Statistical analyses were carried out using MATLAB and R (R Core Team, Vienna, Austria). Because the data were not normally distributed, but the coefficient of variance was roughly constant across groups, generalized linear models (GLMs) with gamma distributions were used to compare in vivo and in vitro call characteristics across species (fast trill rate, slow trill rate, call duration and call period). Linear regression models were used to compare in vivo fast trill duration and period with in vitro fast trill duration and period, respectively. To compare the relationship between the onset and offset of the DTAM LFP with fast trill, the median for each species was used. A GLM was used to compare animal means for DTAM LFP wave duration and period in intact brains and for transected brains between X. laevis and X. petersii.

We recorded advertisement calls from five adult male X. laevis, X. petersii and X. victorianus. All three species produce a distinctive male advertisement call consisting of repeated trains of sound pulses or trills (Fig. 1B–D, Table 1). Xenopus laevis calls alternate between a slow trill (∼30 Hz) of ∼25 sound pulses and a fast trill (∼60 Hz) of ∼12 pulses (Fig. 1B). Similarly, X. petersii calls (Fig. 1C) consist of a slow trill with ∼3 pulses followed by a fast trill made up of 2 pulses (Fig. 1Ci, percentage of fast trills that are doublets: 35.2±26.2%, mean±s.d.) or a single pulse (Fig. 1Cii, identified as following a slow trill). The advertisement call of X. victorianus, however, consists of only fast trills made up of 3 or 2 pulses (Fig. 1Di,ii); slow trills are absent. Fast trills thus occur in all three species.

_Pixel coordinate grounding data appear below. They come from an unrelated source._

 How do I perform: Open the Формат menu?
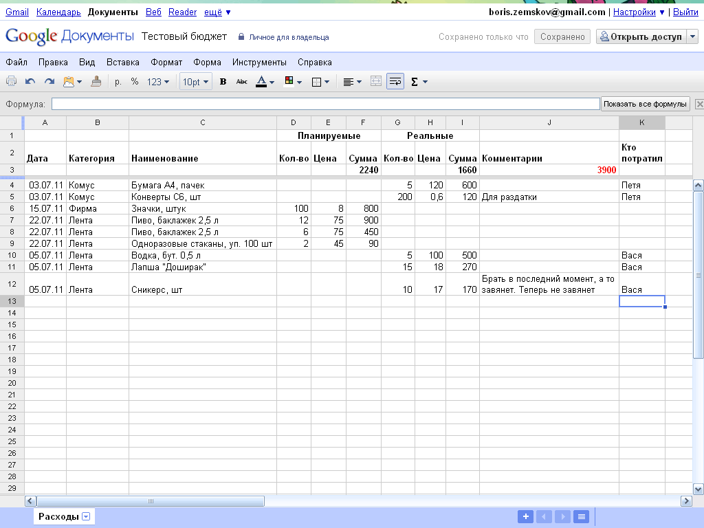point(166,62)
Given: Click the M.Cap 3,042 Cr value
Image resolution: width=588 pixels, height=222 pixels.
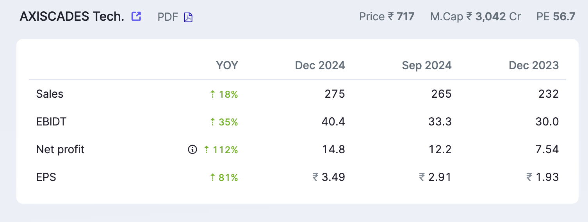Looking at the screenshot, I should (x=498, y=17).
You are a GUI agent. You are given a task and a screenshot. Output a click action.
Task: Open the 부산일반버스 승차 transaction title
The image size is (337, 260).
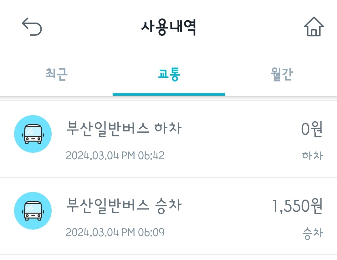(x=124, y=205)
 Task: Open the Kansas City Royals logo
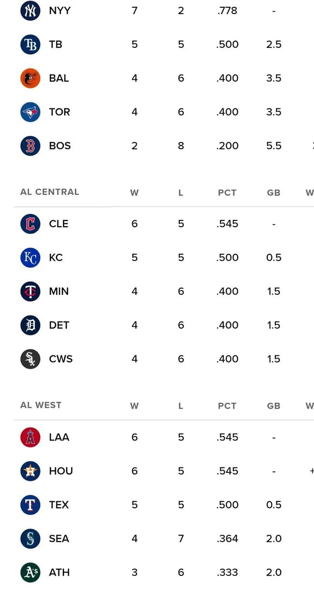pos(30,258)
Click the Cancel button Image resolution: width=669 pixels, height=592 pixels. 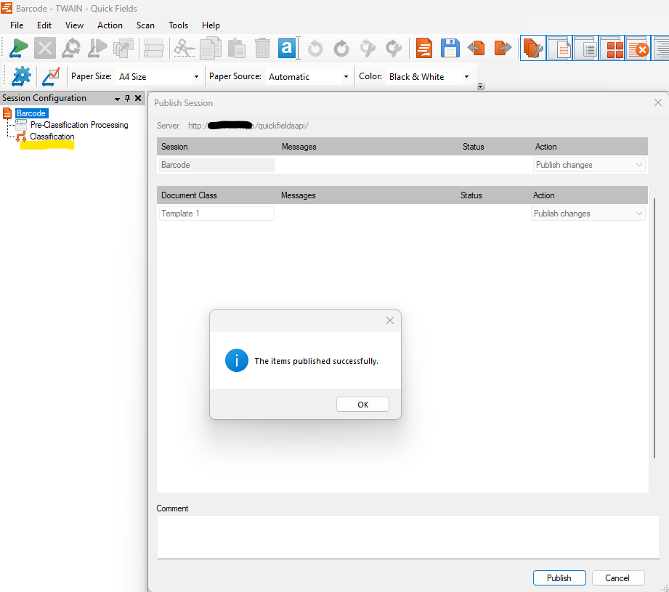tap(617, 578)
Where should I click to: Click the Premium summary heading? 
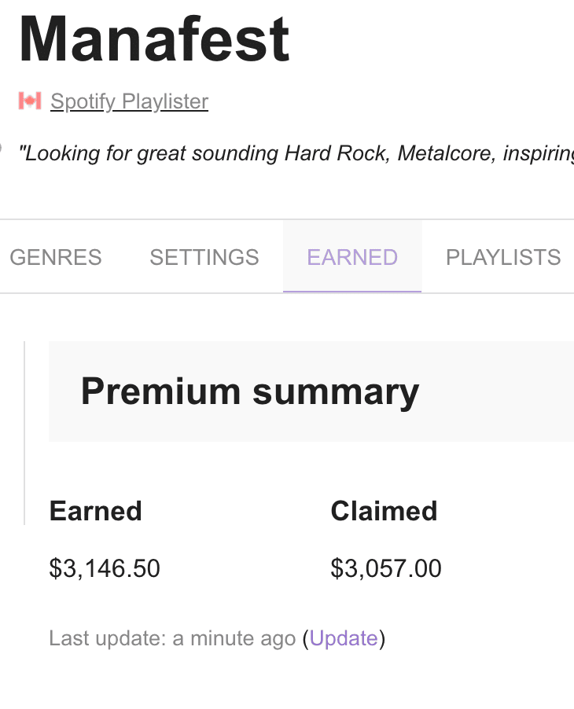tap(250, 391)
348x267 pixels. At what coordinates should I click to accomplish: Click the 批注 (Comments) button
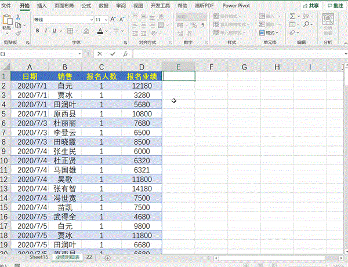335,5
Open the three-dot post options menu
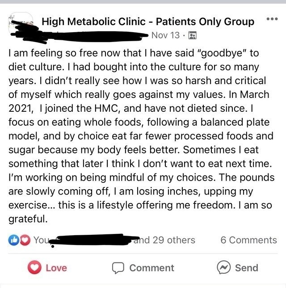Viewport: 286px width, 288px height. click(272, 19)
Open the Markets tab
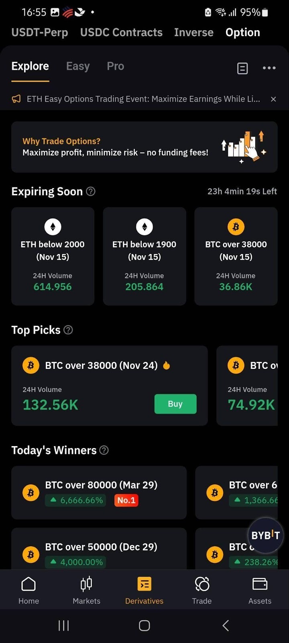The image size is (289, 643). (86, 590)
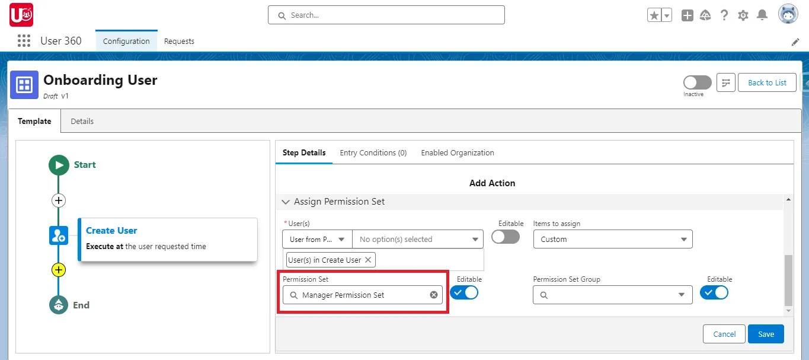Click the plus icon below the Start node
Image resolution: width=809 pixels, height=360 pixels.
[58, 200]
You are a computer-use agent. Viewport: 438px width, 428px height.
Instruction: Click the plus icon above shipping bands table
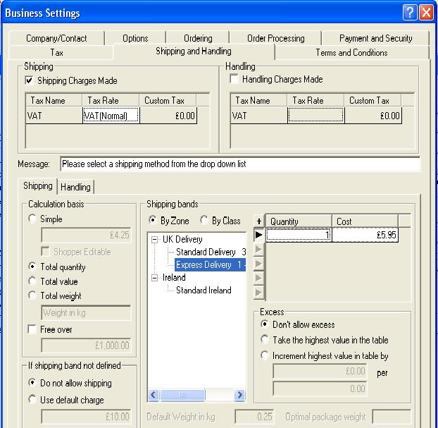[258, 221]
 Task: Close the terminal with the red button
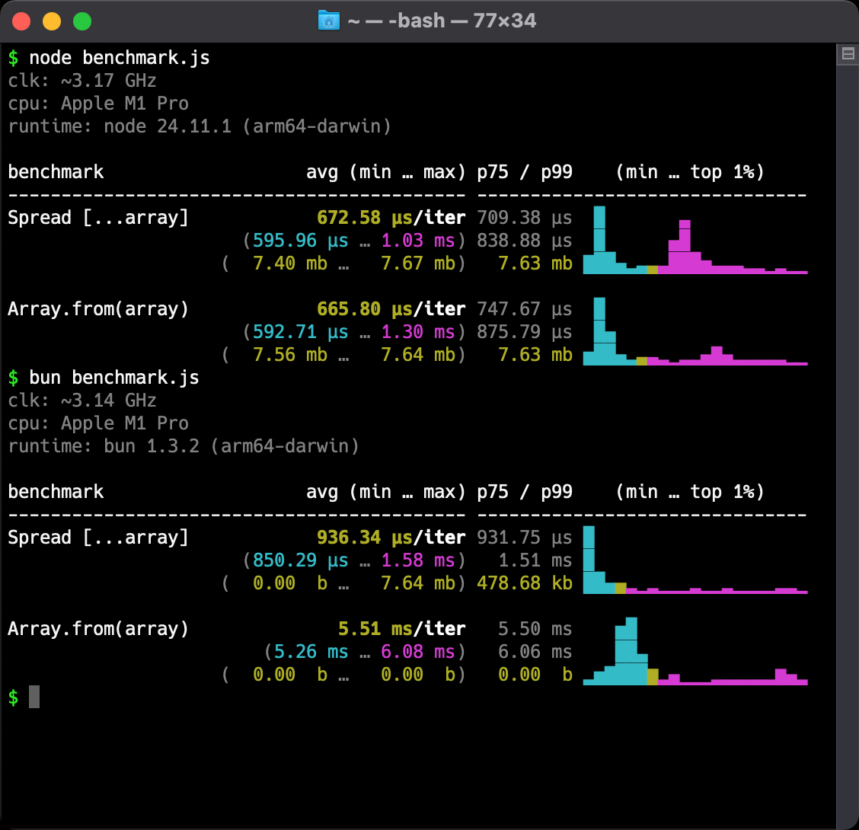21,21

We used GLMs to compare vocal characteristics of advertisement calls across all three species (Fig. 2, Table 1). Slow trill pulse rates (Fig. 2A, Table 1) did not differ significantly between X. laevis and X. petersii (P>0.05; X. victorianus does not have a slow trill). Fast trill pulse rates did not differ significantly between X. laevis and X. petersii or between X. petersii and X. victorianus (P>0.05 for each comparison; Fig. 2B, Table 1). Fast trill rate was significantly faster in X. victorianus compared with X. laevis (P<0.01).

Call duration (P<0.0001 for all comparisons; Fig. 2C, Table 1) and period (P<0.0001 for all comparisons; Fig. 2D, Table 1) differed significantly between all three species, with X. laevis having the longest call duration and period and X. petersii having the shortest call duration and period.

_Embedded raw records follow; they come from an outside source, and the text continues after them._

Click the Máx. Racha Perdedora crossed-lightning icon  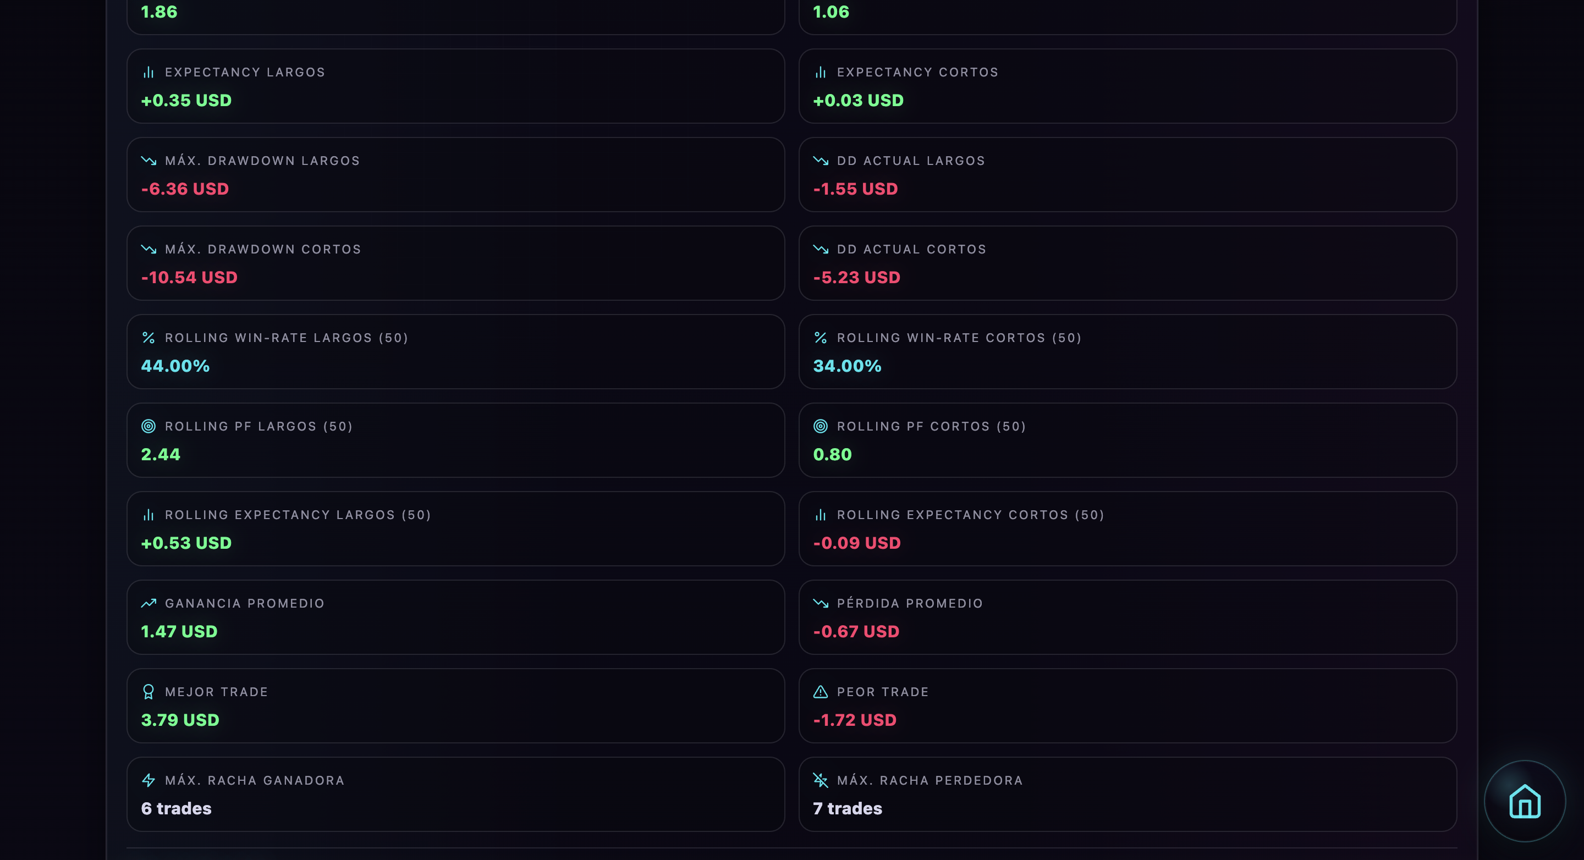820,781
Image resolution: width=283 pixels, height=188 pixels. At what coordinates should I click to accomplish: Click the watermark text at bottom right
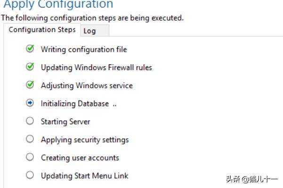[252, 179]
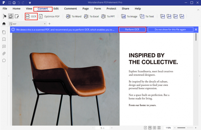Go to the home screen icon
The width and height of the screenshot is (201, 130).
(4, 24)
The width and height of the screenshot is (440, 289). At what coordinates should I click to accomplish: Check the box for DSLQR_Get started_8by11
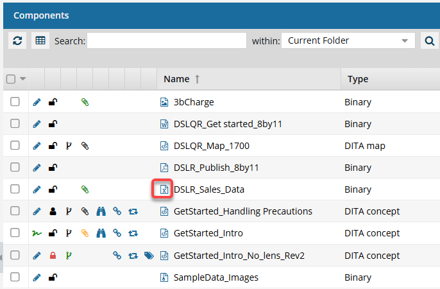[15, 124]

When the X. laevis brain was removed and placed in an oxygenated saline solution (Fig. 3A), bath application of serotonin resulted in species-specific activity patterns recorded from the laryngeal nerve (Fig. 3B–D). In male X. laevis, the temporal features of these in vitro CAPs parallel the pattern of sound pulses in the in vivo advertisement call (compare Fig. 1B with Fig. 3B) and have thus been termed fictive advertisement calling (Rhodes et al., 2007). If fundamental neural circuit properties for calling are conserved across the X. laevis clade, we hypothesized that serotonin should also elicit fictive advertisement calling in X. petersii and X. victorianus.

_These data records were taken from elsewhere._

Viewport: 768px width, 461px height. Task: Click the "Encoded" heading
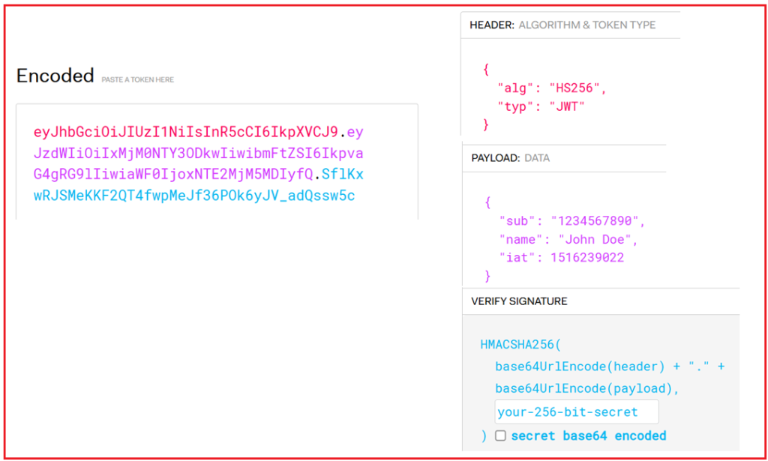click(x=55, y=75)
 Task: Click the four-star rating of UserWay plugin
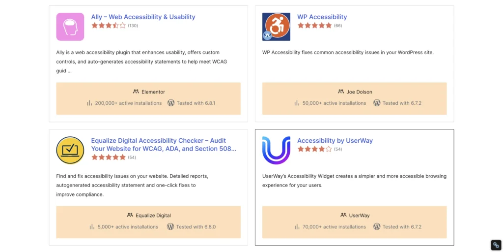coord(315,149)
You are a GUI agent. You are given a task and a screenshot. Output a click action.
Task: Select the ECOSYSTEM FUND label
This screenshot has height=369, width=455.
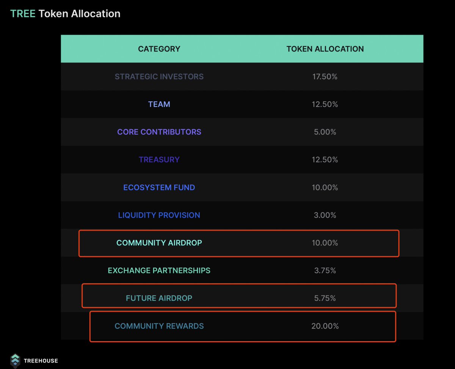[x=159, y=187]
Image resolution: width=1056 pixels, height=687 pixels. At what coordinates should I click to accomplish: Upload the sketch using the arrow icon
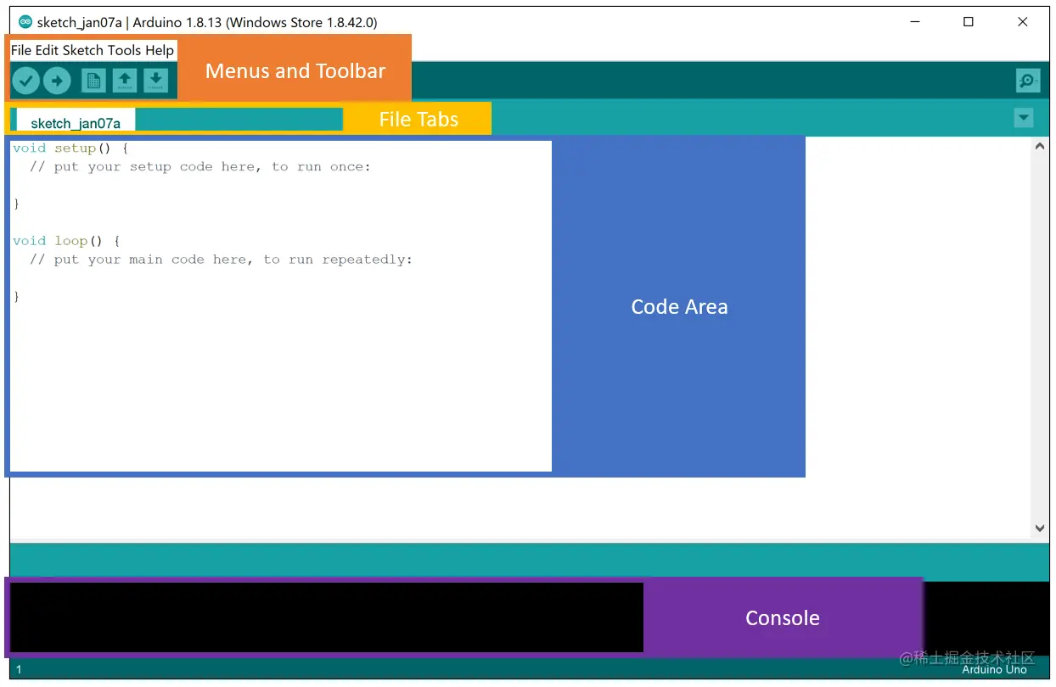(57, 81)
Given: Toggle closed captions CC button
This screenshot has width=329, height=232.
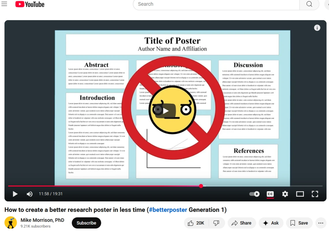Looking at the screenshot, I should coord(270,194).
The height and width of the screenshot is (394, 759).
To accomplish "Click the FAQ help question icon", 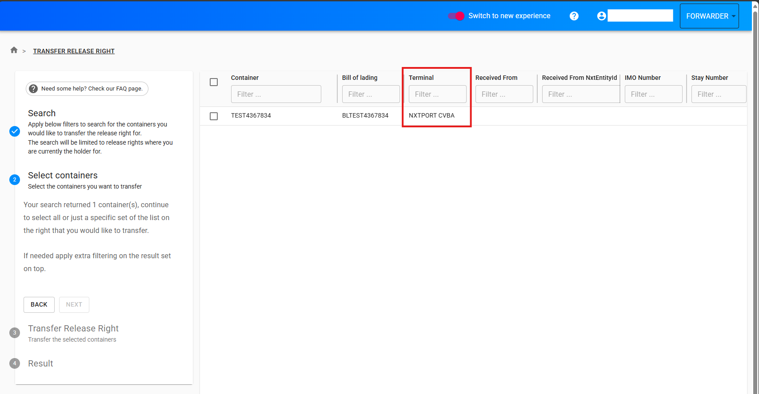I will pyautogui.click(x=33, y=89).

We found that bath application of serotonin to isolated brains also elicited patterned laryngeal nerve CAPs in X. petersii (n=6) and X. victorianus (n=3, due to limited availability of adult males of this species; Fig. 3C,D). As in X. laevis (n=5; Fig. 3B), these CAP patterns closely resembled the patterns of each species' advertisement call (compare Fig. 1 with Fig. 3). CAPs were produced at fast (∼60 Hz; Fig. 3, yellow) and slow (∼30 Hz: Fig. 3, blue) rates in X. laevis and X. petersii; X. victorianus brains produced only fast CAPs. Four of the six X. petersii brains produced slow trill CAPs and all produced fast trill CAPs. We conclude that fictive calling elicited by serotonin is a fundamental neural circuit property conserved across these three species.

We used GLMs to compare characteristics of in vitro laryngeal nerve activity across all three species (Fig. 4, Table 1). Slow trill CAP rates (Fig. 4A, Table 1) did not differ significantly between X. laevis and X. petersii (P>0.05; X. victorianus does not have a slow trill). Fast trill CAP rates did not differ significantly between X. laevis and X. petersii or between X. petersii and X. victorianus (P>0.05 for each comparison; Fig. 4B, Table 1). Although fairly similar, fast trill rate was somewhat faster in X. victorianus than in X. laevis (P<0.01).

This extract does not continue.